_Exercise details_
Only the lines from the one with "Task: Open GUI settings via yellow gear icon" through the end of the material are wanted, copied exactly and with the pictures left out.

_Entries provided_
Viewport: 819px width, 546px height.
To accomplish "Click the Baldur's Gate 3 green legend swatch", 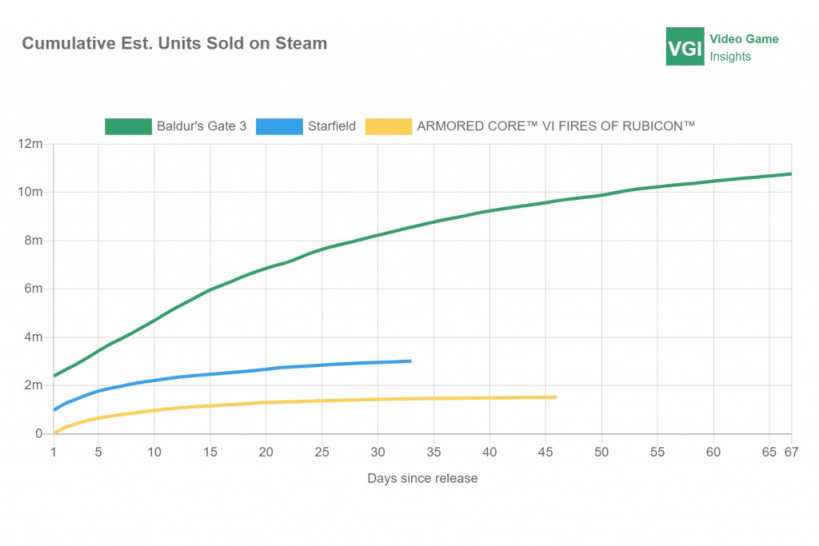I will click(127, 126).
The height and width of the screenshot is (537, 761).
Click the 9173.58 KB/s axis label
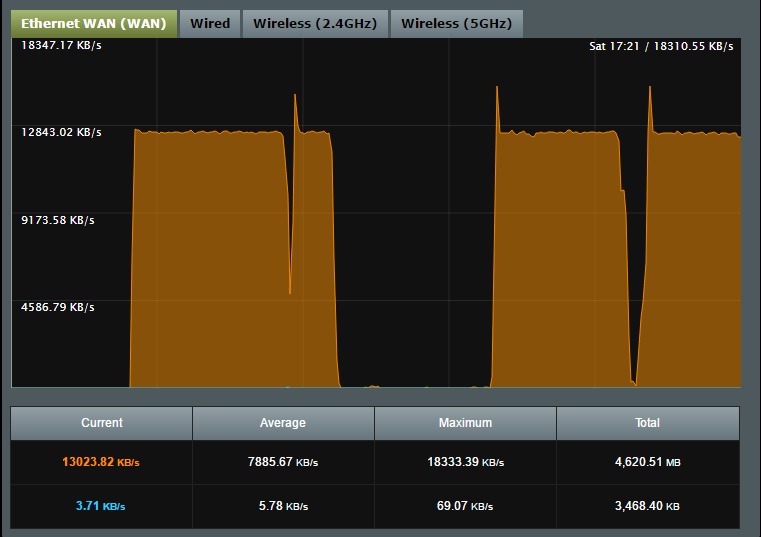(x=58, y=220)
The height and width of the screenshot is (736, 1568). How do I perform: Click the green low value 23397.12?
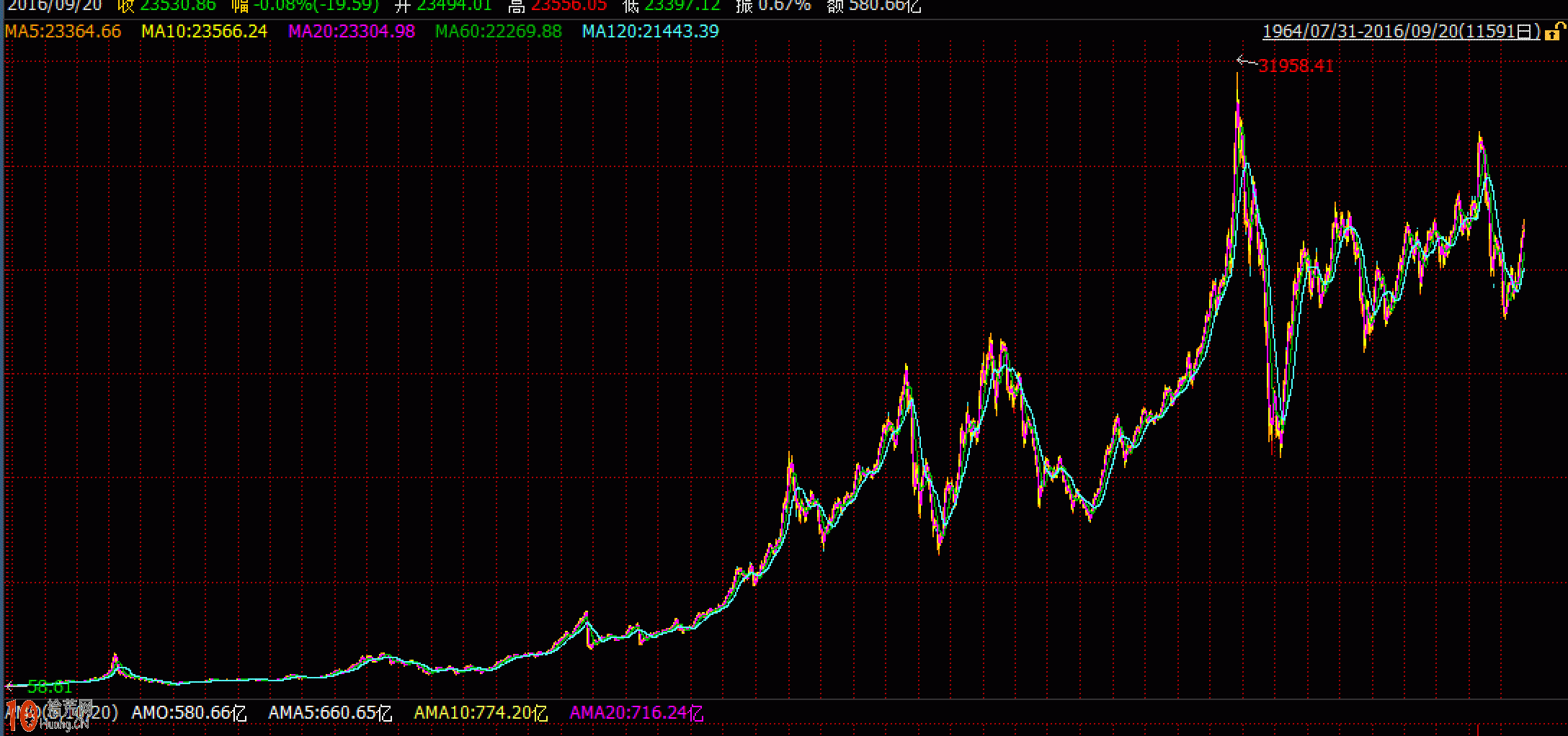pos(682,6)
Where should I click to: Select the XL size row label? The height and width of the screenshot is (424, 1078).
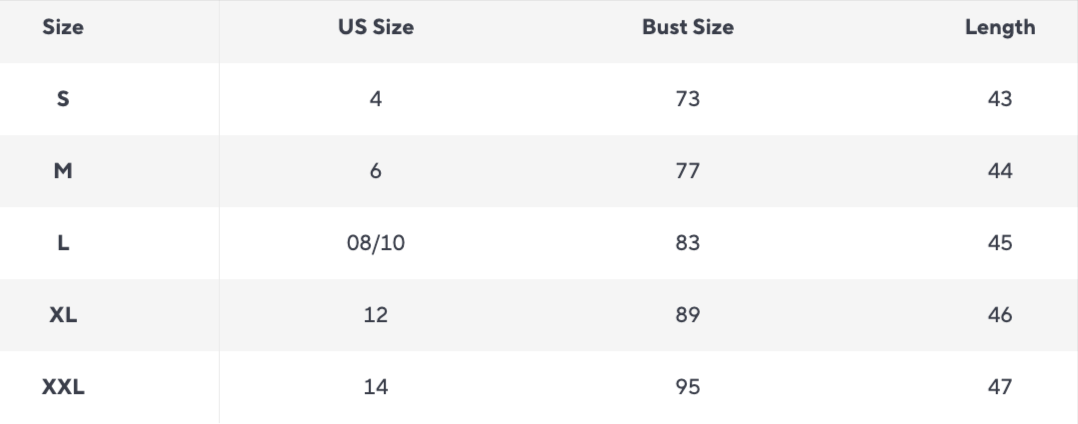coord(62,316)
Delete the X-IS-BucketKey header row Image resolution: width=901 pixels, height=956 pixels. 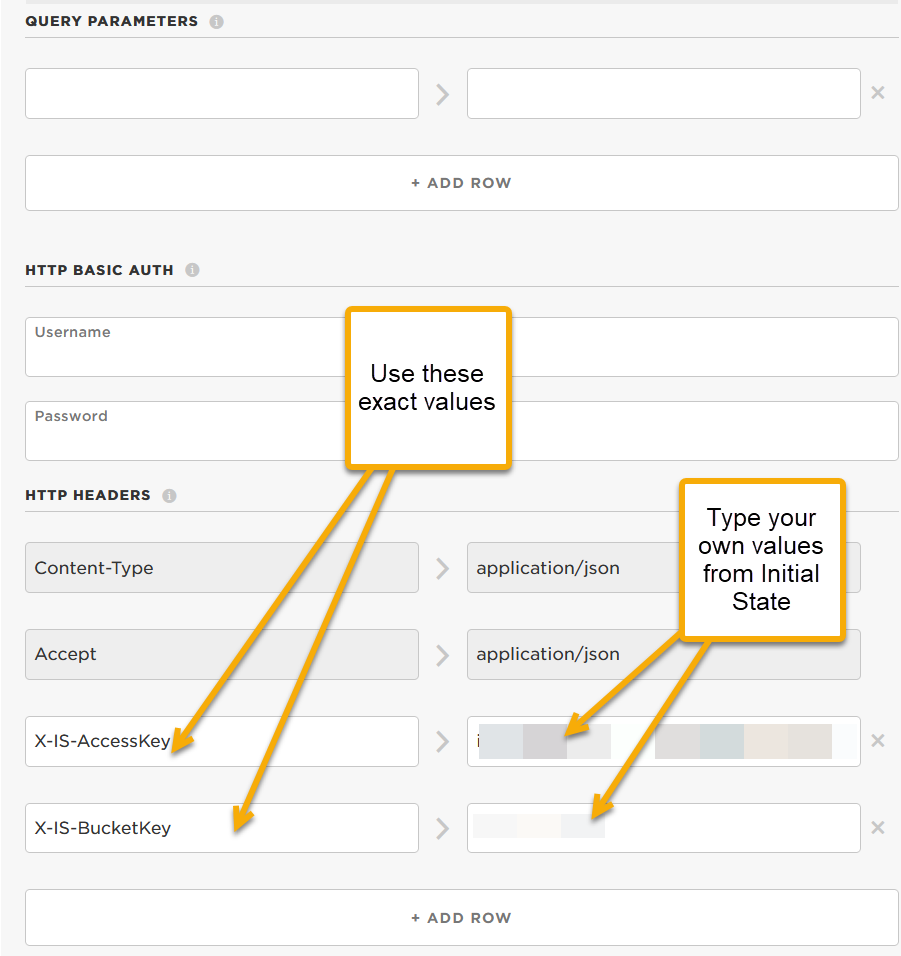pyautogui.click(x=878, y=828)
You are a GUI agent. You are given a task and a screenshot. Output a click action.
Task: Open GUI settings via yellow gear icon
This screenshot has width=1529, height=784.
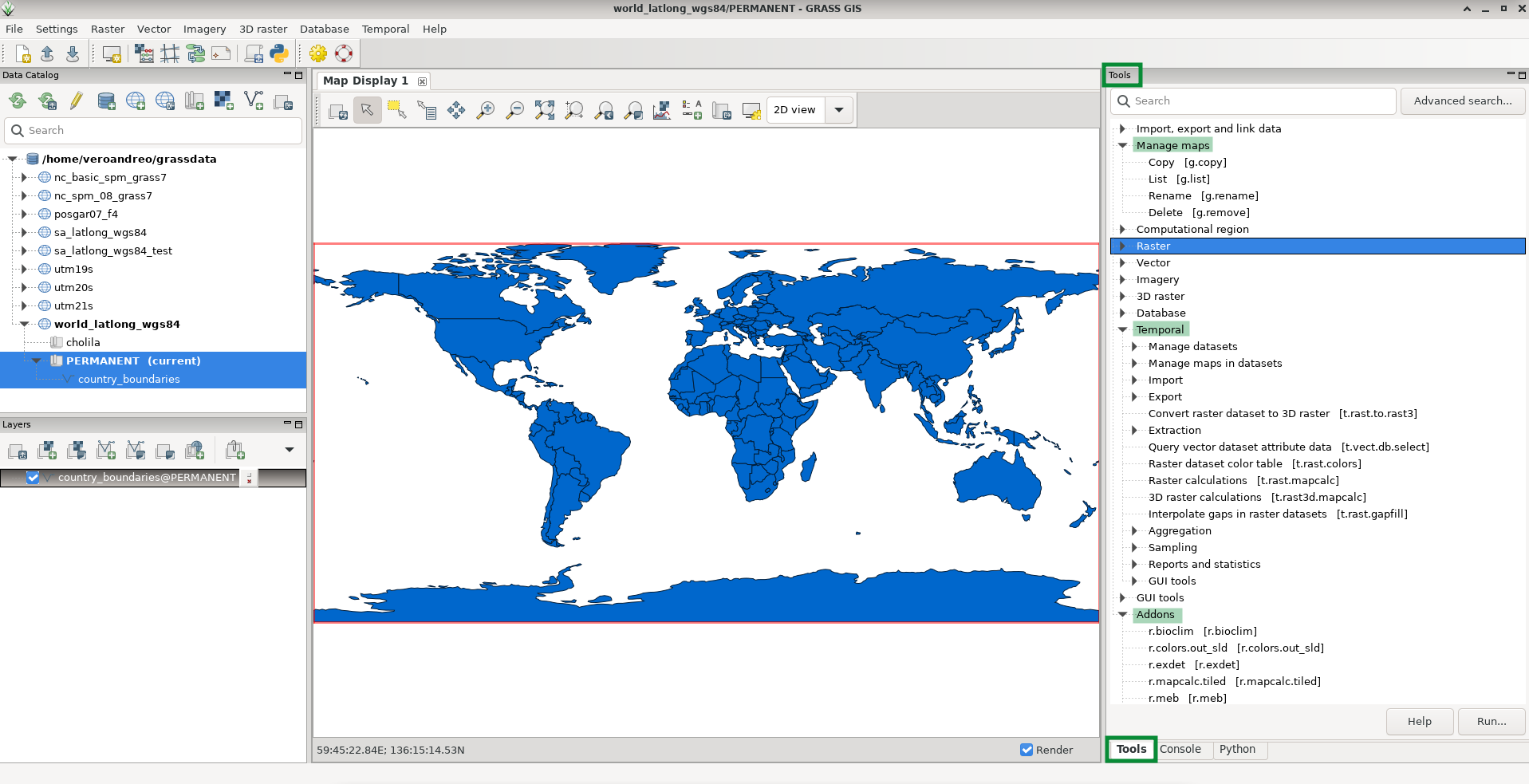click(318, 53)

_Solution below_
Task: Open GUI settings via yellow gear icon
This screenshot has width=1529, height=784.
click(318, 53)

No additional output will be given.